#### [Saved data entries]
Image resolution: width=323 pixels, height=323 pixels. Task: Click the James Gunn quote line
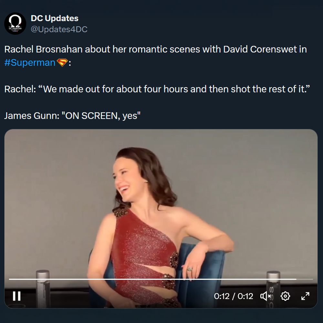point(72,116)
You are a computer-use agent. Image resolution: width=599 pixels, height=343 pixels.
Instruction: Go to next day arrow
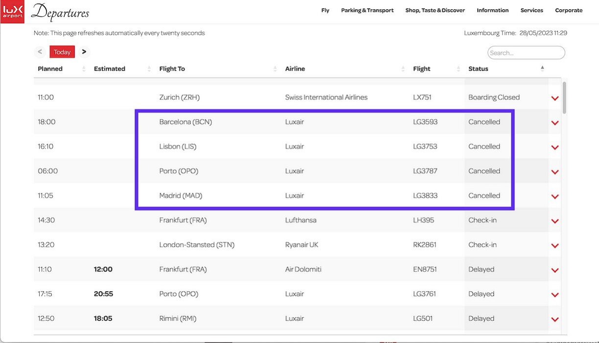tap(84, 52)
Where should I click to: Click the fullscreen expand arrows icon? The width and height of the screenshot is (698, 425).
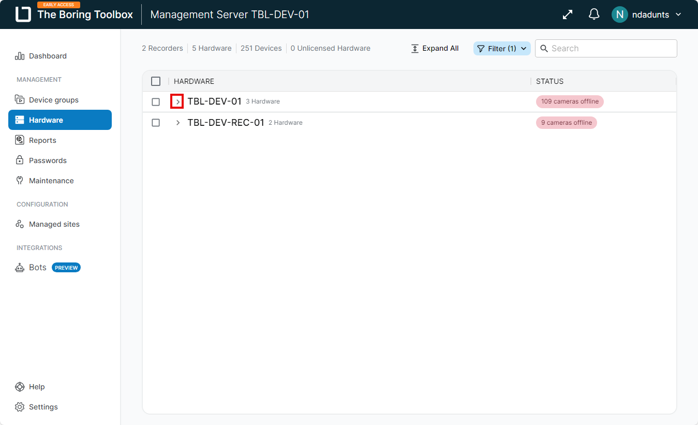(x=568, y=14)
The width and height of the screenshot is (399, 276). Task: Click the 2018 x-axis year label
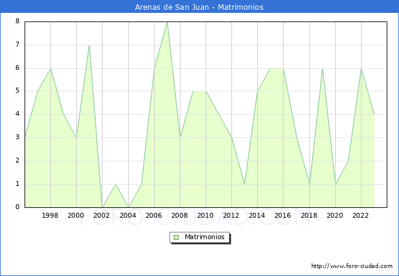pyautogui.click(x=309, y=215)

...

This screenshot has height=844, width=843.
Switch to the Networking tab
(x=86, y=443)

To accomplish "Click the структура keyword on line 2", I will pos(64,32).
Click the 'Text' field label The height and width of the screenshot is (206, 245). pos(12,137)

#### [Problem statement]
Starting at the line above that holds "Switch to the Networking tab" and ending at the line that holds "Click the 'Text'", transcribe each line exactly and include no other lines.

#### [Solved problem]
Switch to the Networking tab
(x=86, y=443)

To accomplish "Click the структура keyword on line 2", I will pos(64,32).
Click the 'Text' field label The height and width of the screenshot is (206, 245). pos(12,137)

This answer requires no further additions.